══ Information shown

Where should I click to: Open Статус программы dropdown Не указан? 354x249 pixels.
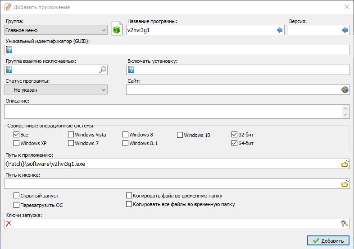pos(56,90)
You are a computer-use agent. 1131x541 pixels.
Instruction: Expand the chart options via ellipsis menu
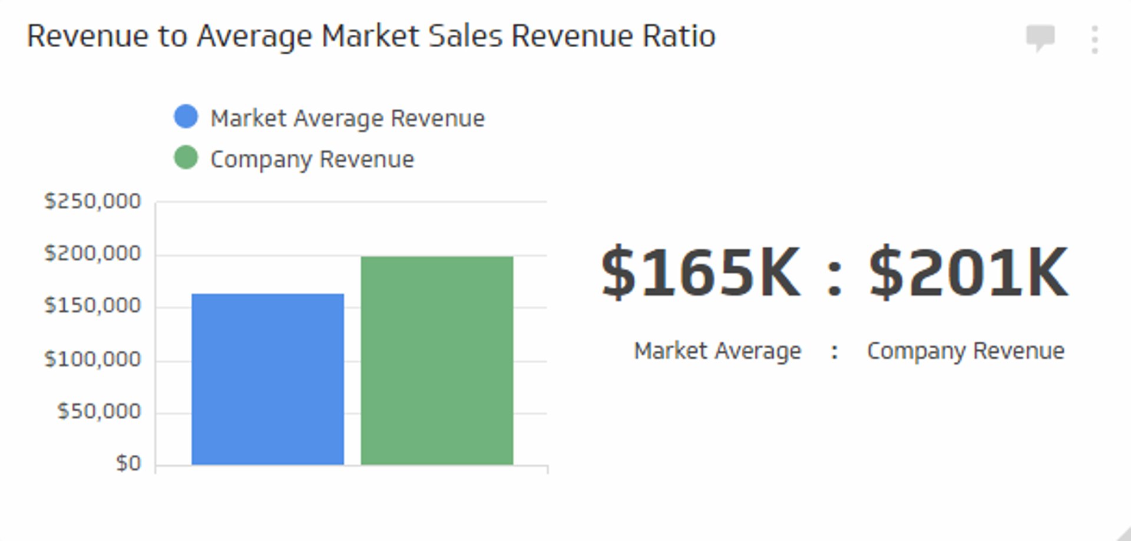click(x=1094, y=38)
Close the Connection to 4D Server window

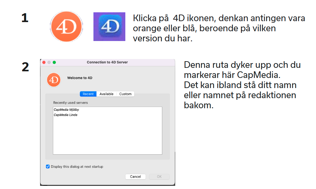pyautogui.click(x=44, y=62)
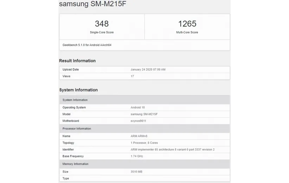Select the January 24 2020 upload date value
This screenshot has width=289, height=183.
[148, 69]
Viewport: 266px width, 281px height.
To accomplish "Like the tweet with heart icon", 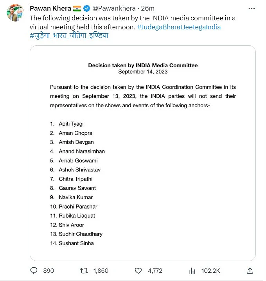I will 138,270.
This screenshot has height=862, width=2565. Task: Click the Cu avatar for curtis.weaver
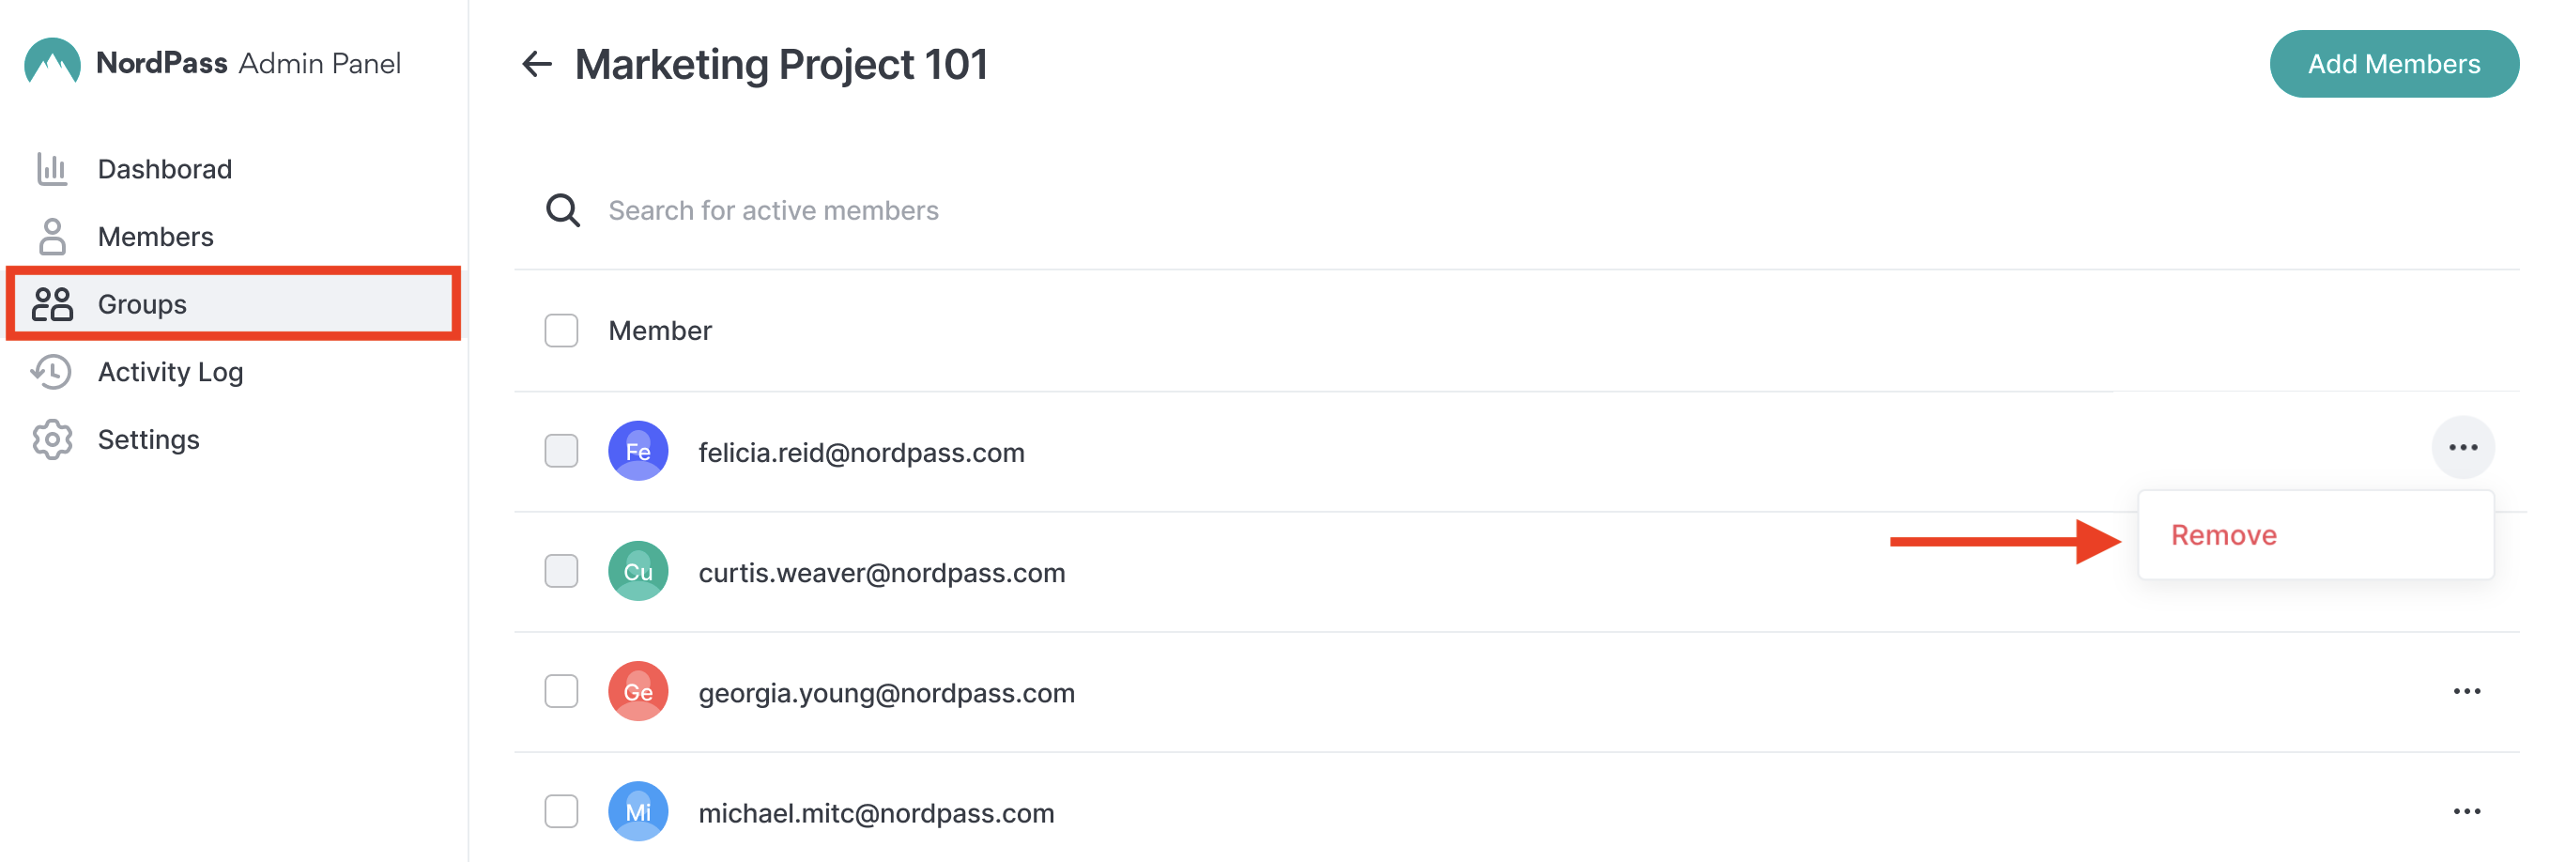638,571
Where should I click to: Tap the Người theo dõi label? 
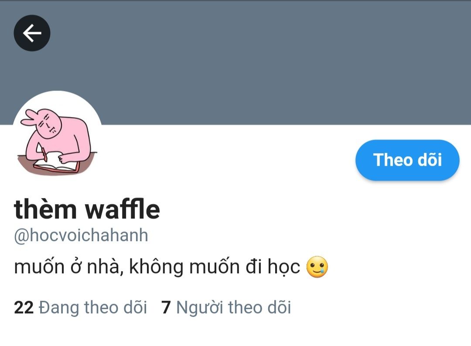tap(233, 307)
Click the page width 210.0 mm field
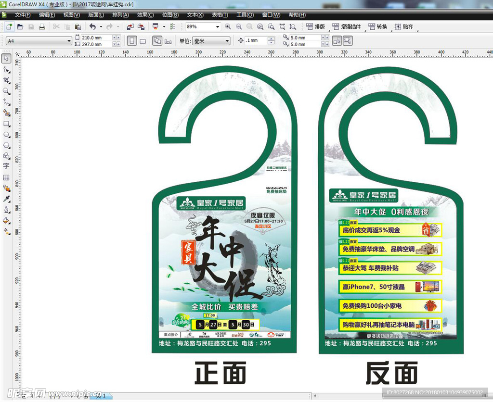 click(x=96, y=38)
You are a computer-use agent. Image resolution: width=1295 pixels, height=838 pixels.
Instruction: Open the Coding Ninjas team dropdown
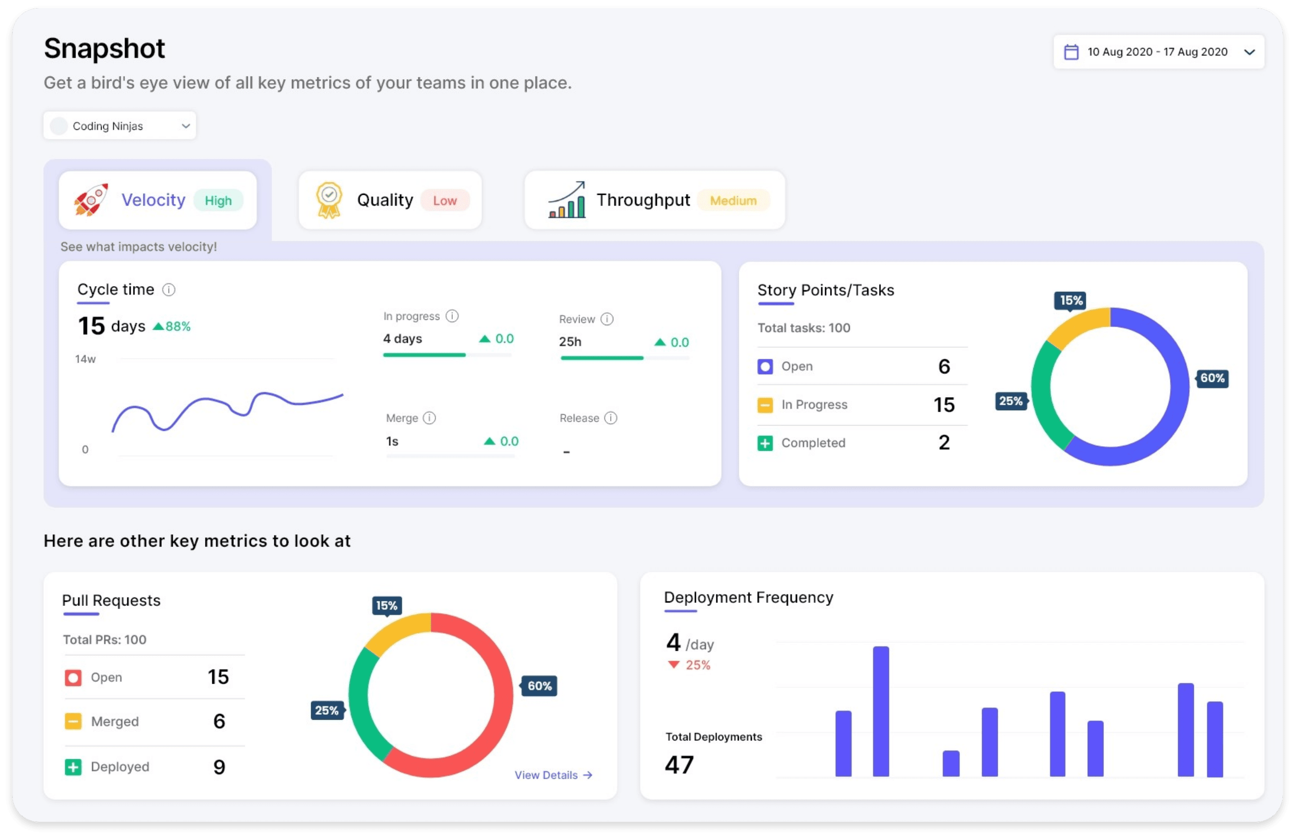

════

**Problem description**
Arrange everything from the line containing "You are a computer-use agent. Image" down to the end of the records as a JSON list of strings, one string per line, leaving out blank lines and pictures.

**Exercise output**
[
  "You are a computer-use agent. Image resolution: width=1295 pixels, height=838 pixels.",
  "Instruction: Open the Coding Ninjas team dropdown"
]